The hard work was more than worth it. Veye now analyses thousands of patient scans each week across Europe in lung cancer screening and routine practice. We regularly hear about cases in which it saved the day by detecting nodules that were nearly impossible to find (for example, located behind an artery). Some radiologists don’t want to report without it anymore.
Afterthought: In-house AI
Hospitals or research groups sometimes choose to develop their own algorithms, but we do not know of any success stories. It may be due to the many things to consider with an AI clinical application. Following the legal standards and regulations for software medical devices is perhaps the most challenging. It is also of vital importance to ensure safety and quality.

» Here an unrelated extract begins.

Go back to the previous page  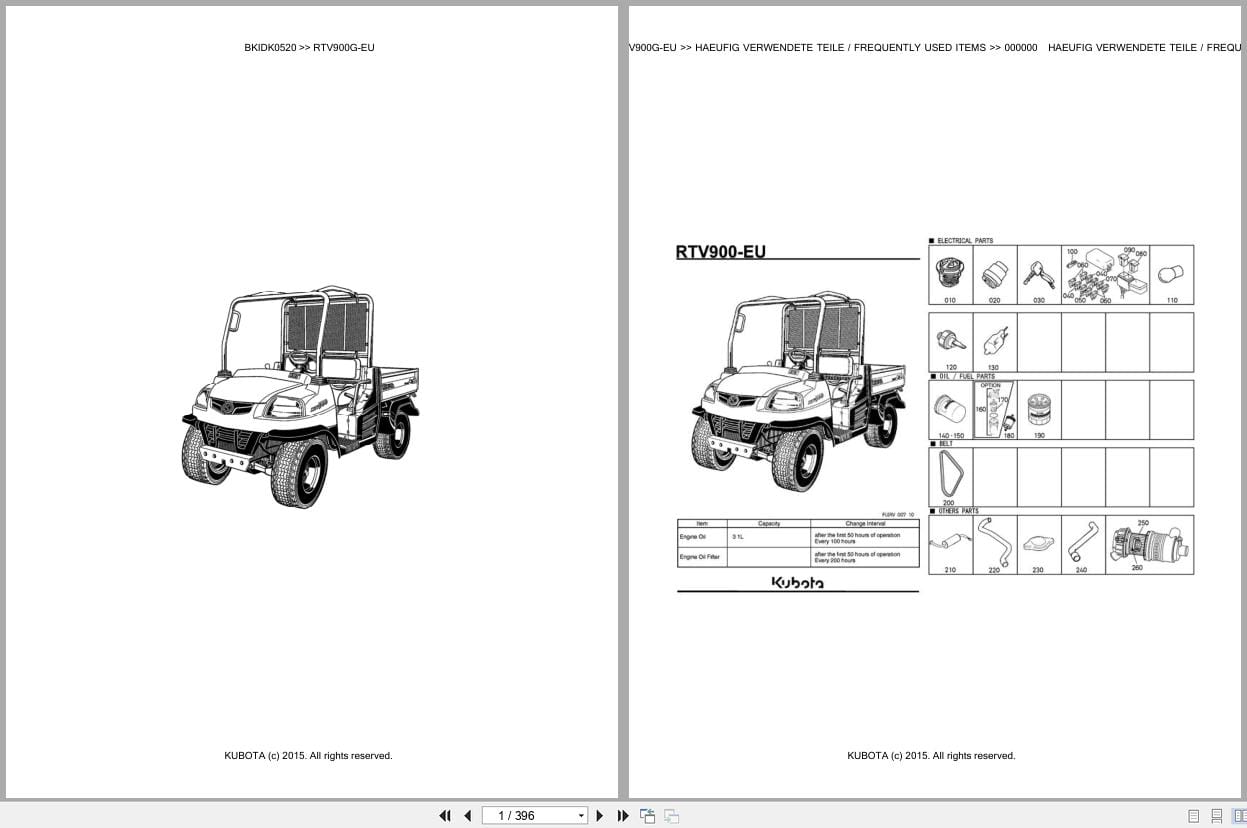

My opinion is that checking all the steps in the development is a stretch for hospitals. If we consider what it took for us, the breakdown is:
- Four years of product development;
- A team of 60+ with an emphasis on software and delivery;
- €12.5m in funding to validate the solution at scale.
It makes sense to team up with AI vendors who have the time and resources to do everything by the book. Of course, this remains an organisational decision.
An AI medical solution is much more than an algorithm. At Aidence, we think a better way to describe our products is ‘intelligent software’. And we’ve come a long way building this software: from the founders doing everything themselves to a team of seven working from a basement, and fast-forward to over 60 people today. This was no overnight success but a seven-year-long obstacle course.
With each step and funding round, we grew our team with clinical, regulatory, operations, and business experts. Yet our data science team still only consists of three people. This reflects the extent of algorithm work versus all the different skills and capabilities required to do everything else. In other words, where the 100 dollars go for each dollar.